NICE (Nasdaq: NICE) today announced that Yource, the leading business process outsourcer (BPO) in the Netherlands, successfully employed NICE's Workforce Management (WFM) solution to further support the transition to a hybrid work model. Yource has seen an increase in forecast accuracy, ensuring more effective service and improving customer satisfaction.
As a major omnichannel and multilingual contact center services provider, Yource provides a unique combination of outsourcing, insourcing, near and offshoring, and staffing options from its locations in the Netherlands, Belgium, Luxembourg, Spain, Morocco, Bulgaria, Greece, Turkey, and Suriname. Since its first implementation 15 years ago, Yource entrusts NICE to meet its dynamic and growing needs. NICE, with its local Dutch partner BrightContact, upgraded the company's WFM technology to provide Yource the capability to expand as it maintains excellent contact center staffing levels and handle a large volume of interactions.
NICE WFM improves forecast accuracy with AI-driven insights into net staffing fluctuations and schedule optimization. The solution automatically balances employee preferences and the company's business needs, making it a key element in a large-scale initiative at Yource to provide employees greater flexibility and control over their scheduling processes with the shift to hybrid work. Empowering employees and improving net staffing has also improved efficiency and performance, which in turn increases customer satisfaction. According to Jeroen Hoppezak, Yource's WFM Director, "The right number of properly skilled employees, available at the right time, is key to satisfied and happy customers as we have quite a large workforce in different countries. It is important to be able to see administrative changes immediately."
Jeroen Hoppezak, Director WFM, Yource, "Other companies reached out to us with their solutions, but when it comes to workforce efficiency, NICE is best.
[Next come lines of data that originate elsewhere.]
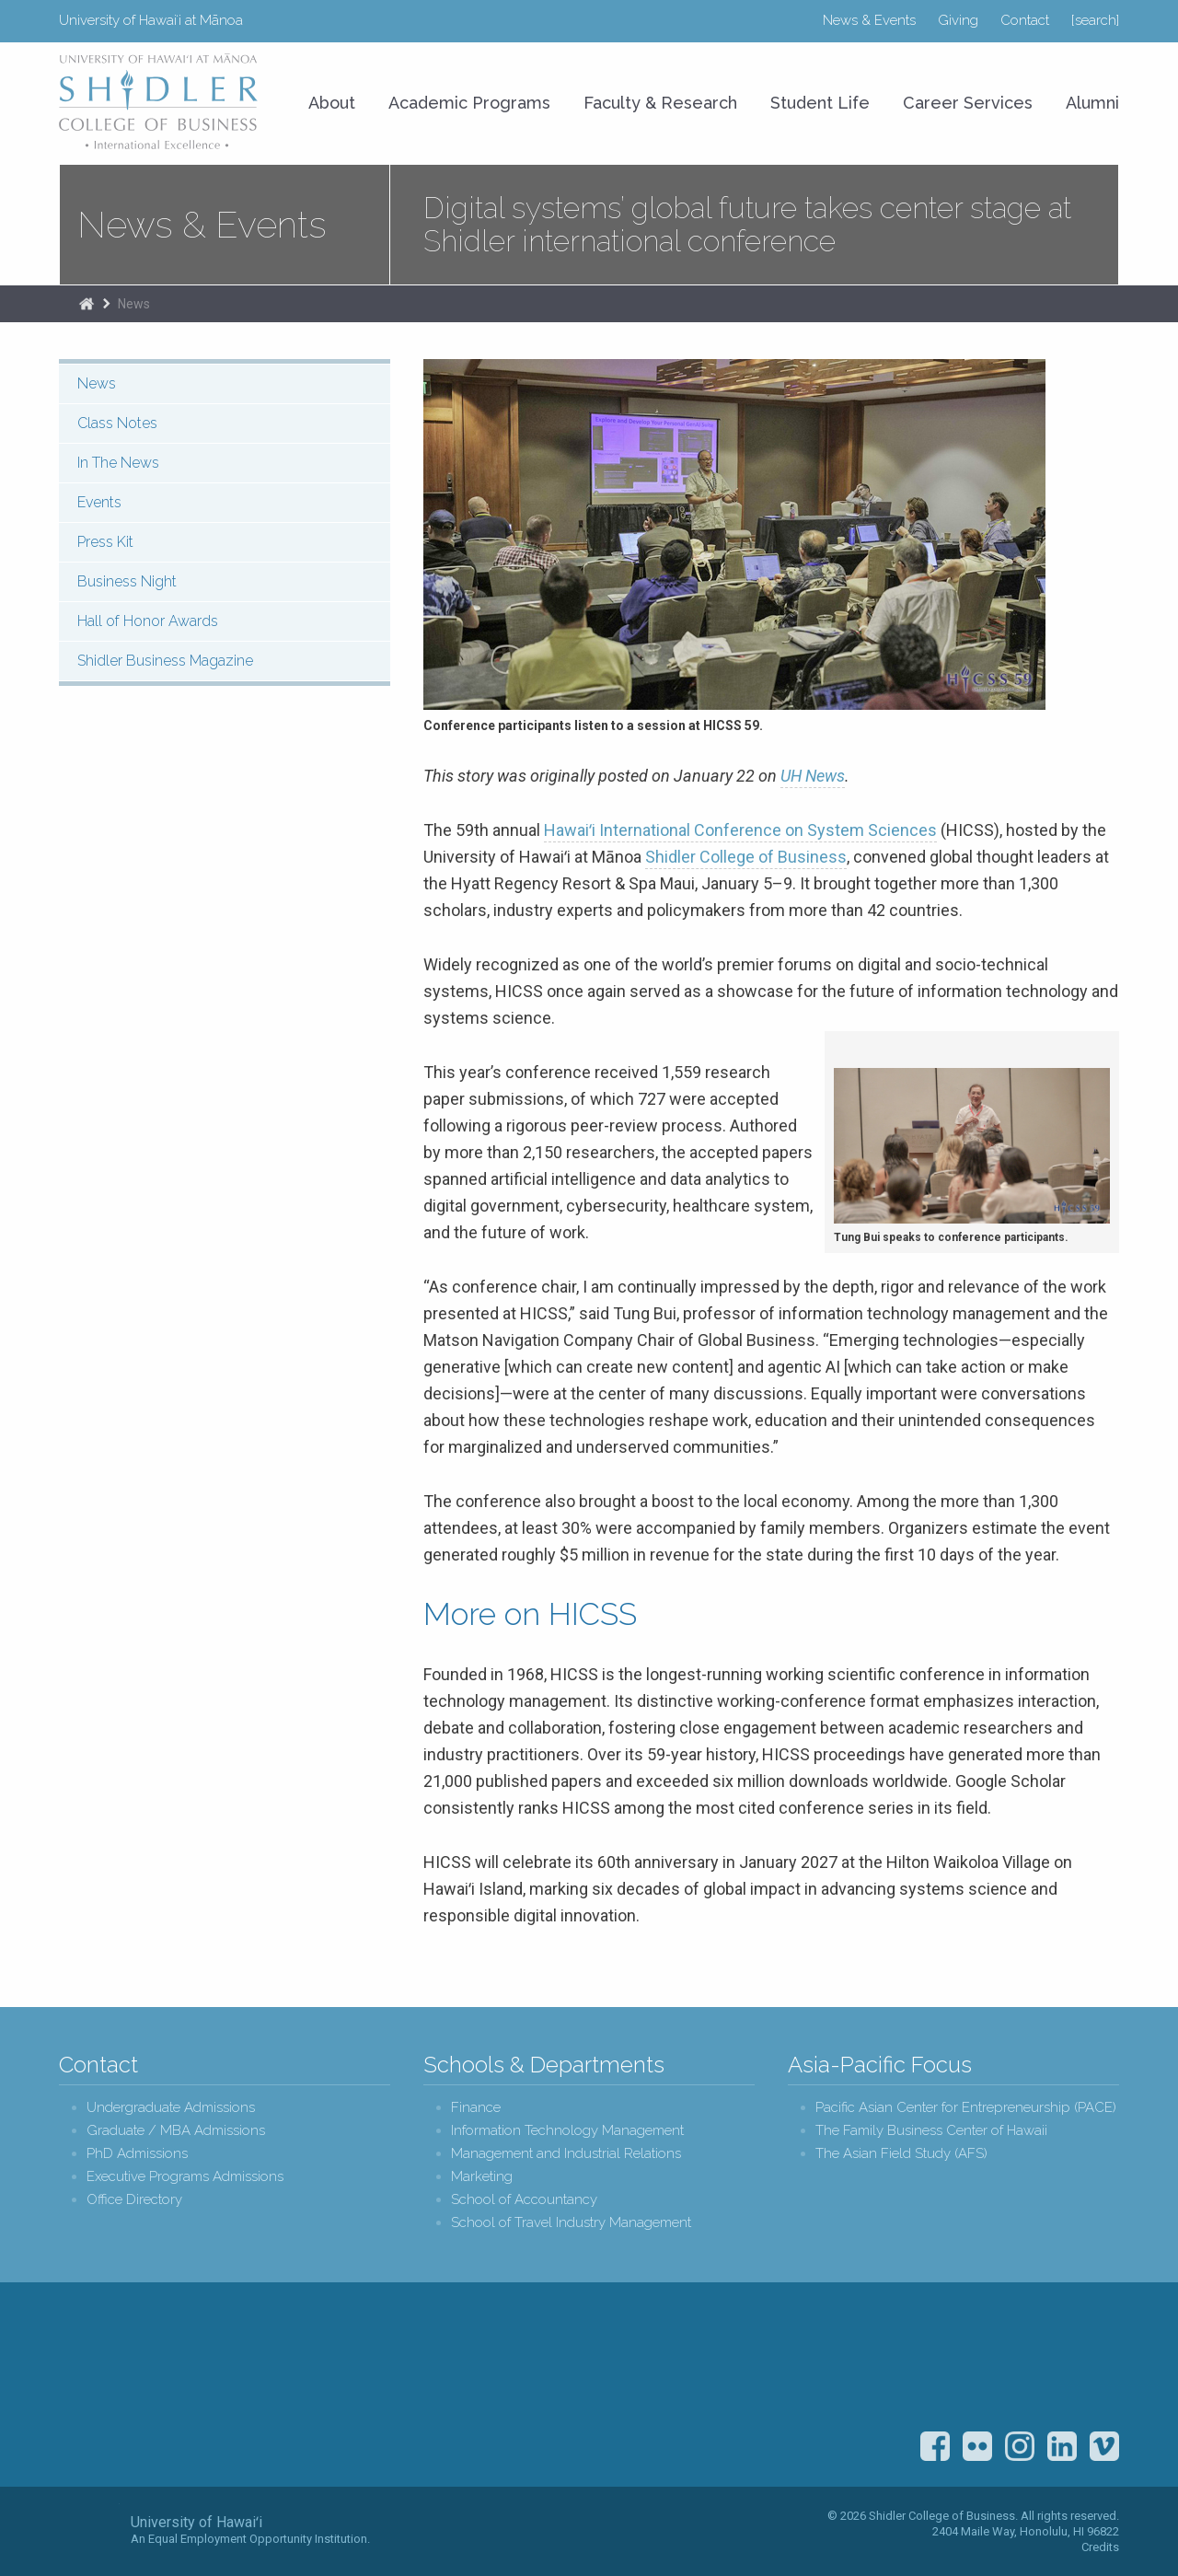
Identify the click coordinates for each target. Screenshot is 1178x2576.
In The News (118, 462)
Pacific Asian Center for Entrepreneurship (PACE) (965, 2108)
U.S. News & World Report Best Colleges (988, 2363)
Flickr (977, 2446)
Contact (1024, 20)
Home (86, 303)
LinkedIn (1062, 2446)
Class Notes (117, 423)
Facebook (935, 2446)
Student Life (820, 102)
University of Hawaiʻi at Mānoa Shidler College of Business (159, 101)
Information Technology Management (567, 2131)
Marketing (482, 2177)
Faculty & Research (660, 102)
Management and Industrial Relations (566, 2154)
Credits (1100, 2547)
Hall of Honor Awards (147, 621)
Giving (958, 20)
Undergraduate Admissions (171, 2108)
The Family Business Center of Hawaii (931, 2131)
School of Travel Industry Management (571, 2223)
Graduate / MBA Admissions (176, 2131)
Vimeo (1104, 2446)
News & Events (869, 20)
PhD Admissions (137, 2154)
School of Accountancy (524, 2200)
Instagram (1019, 2446)
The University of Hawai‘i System (89, 2530)
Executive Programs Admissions (185, 2177)
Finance (476, 2108)
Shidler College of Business (746, 856)
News (134, 303)
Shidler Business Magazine (165, 660)
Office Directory (134, 2200)
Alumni (1092, 102)
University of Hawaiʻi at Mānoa (151, 20)
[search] (1095, 20)
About (331, 102)
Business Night (127, 581)
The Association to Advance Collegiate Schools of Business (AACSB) (1084, 2363)
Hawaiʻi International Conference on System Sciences (740, 830)
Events (99, 502)
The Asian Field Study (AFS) (901, 2154)
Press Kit (105, 542)
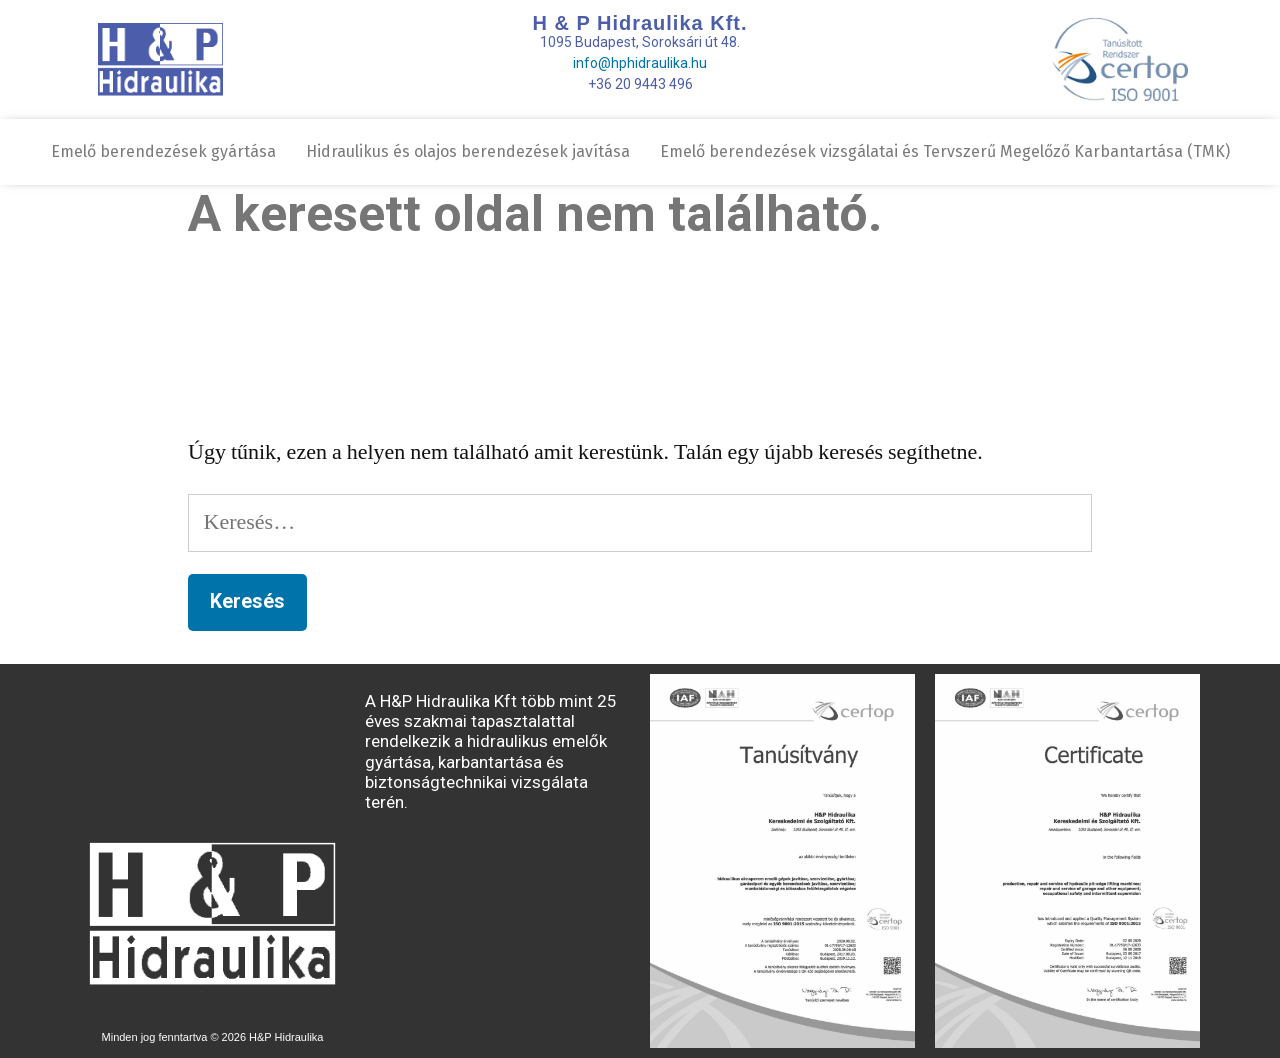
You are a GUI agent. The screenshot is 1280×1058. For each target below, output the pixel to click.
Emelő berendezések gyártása (163, 151)
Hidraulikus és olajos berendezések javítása (468, 151)
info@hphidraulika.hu (640, 63)
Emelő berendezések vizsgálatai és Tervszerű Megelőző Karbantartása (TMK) (945, 151)
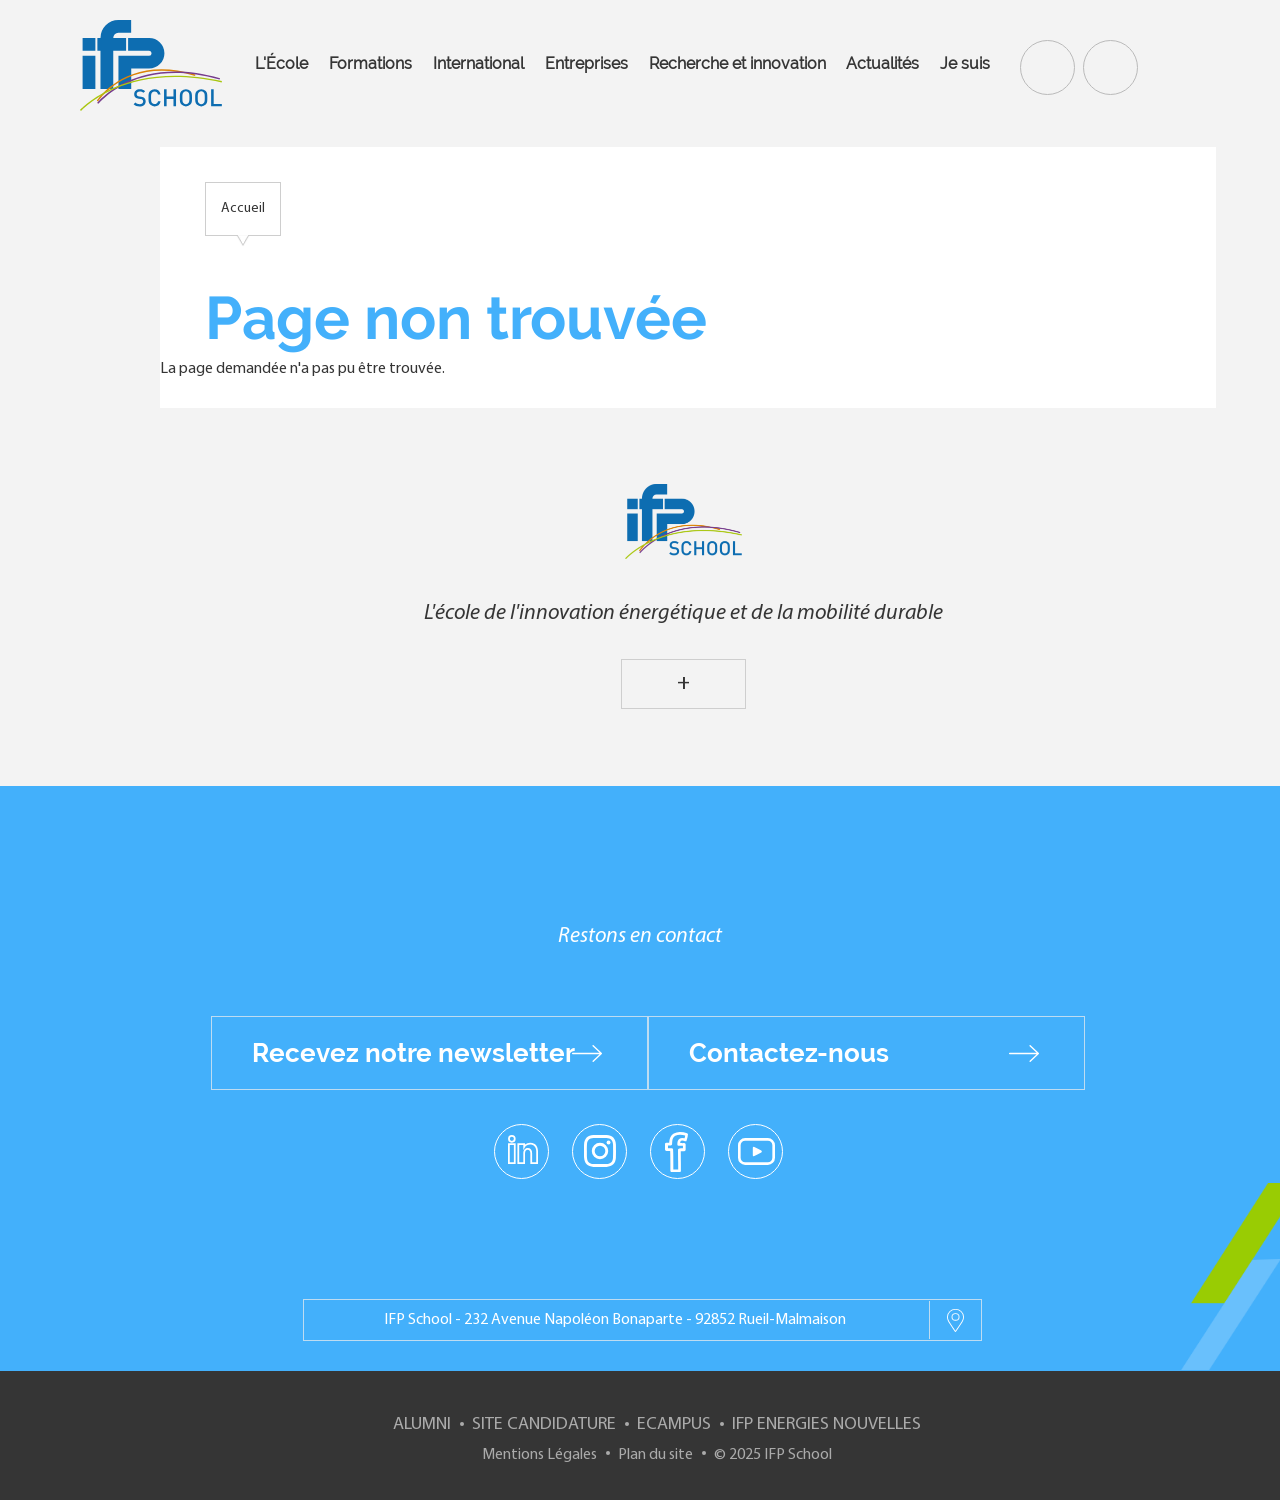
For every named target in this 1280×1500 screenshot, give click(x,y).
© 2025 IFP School (773, 1455)
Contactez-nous (789, 1053)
With NICE WFM, we maintain maximum occupancy while keeping our employees happy as we are now flexible enough to consider their preferences. Having such an efficient scheduling process also helps us meet our service objectives and manage costs across our global contact center operations."
Darren Rushworth, President, NICE International, "We are extremely happy to help Yource stand out in their field. As they grow and develop, Yource is generating ever-greater benefits from our WFM solution by scheduling the right resources to handle every workload, as well as measuring adherence for constant improvement. The result is improved operational efficiency, employee satisfaction, and customer experience."
With NICE (Nasdaq: NICE), it's never been easier for organizations of all sizes around the globe to create extraordinary customer experiences while meeting key business metrics. Featuring the world's #1 cloud native customer experience platform, CXone, NICE is a worldwide leader in AI-powered self-service and agent-assisted CX software for the contact center - and beyond. Over 25,000 organizations in more than 150 countries, including over 85 of the Fortune 100 companies, partner with NICE to transform - and elevate - every customer interaction. www.nice.com
Trademark Note: NICE and the NICE logo are trademarks or registered trademarks of NICE Ltd. All other marks are trademarks of their respective owners. For a full list of NICE's marks, please see: www.nice.com/nice-trademarks.
This press release contains forward-looking statements as that term is defined in the Private Securities Litigation Reform Act of 1995. Such forward-looking statements, including the statements by Mr. Rushworth are based on the current beliefs, expectations and assumptions of the management of NICE Ltd. (the "Company"). In some cases, such forward-looking statements can be identified by terms such as "believe," "expect," "seek," "may," "will," "intend," "should," "project," "anticipate," "plan," "estimate," or similar words. Forward-looking statements are subject to a number of risks and uncertainties that could cause the actual results or performance of the Company to differ materially from those described herein, including but not limited to the impact of changes in economic and business conditions, including as a result of the COVID-19 pandemic; competition; successful execution of the Company's growth strategy; success and growth of the Company's cloud Software-as-a-Service business; changes in technology and market requirements; decline in demand for the Company's products; inability to timely develop and introduce new technologies, products and applications; difficulties or delays in absorbing and integrating acquired operations, products, technologies and personnel; loss of market share; an inability to maintain certain marketing and distribution arrangements; the Company's dependency on third-party cloud computing platform providers, hosting facilities and service partners;, cyber security attacks or other security breaches against the Company; the effect of newly enacted or modified laws, regulation or standards on the Company and our products and various other factors and uncertainties discussed in our filings with the U.S. Securities and Exchange Commission (the "SEC"). For a more detailed description of the risk factors and uncertainties affecting the company, refer to the Company's reports filed from time to time with the SEC, including the Company's Annual Report on Form 20-F. The forward-looking statements contained in this press release are made as of the date of this press release, and the Company undertakes no obligation to update or revise them, except as required by law.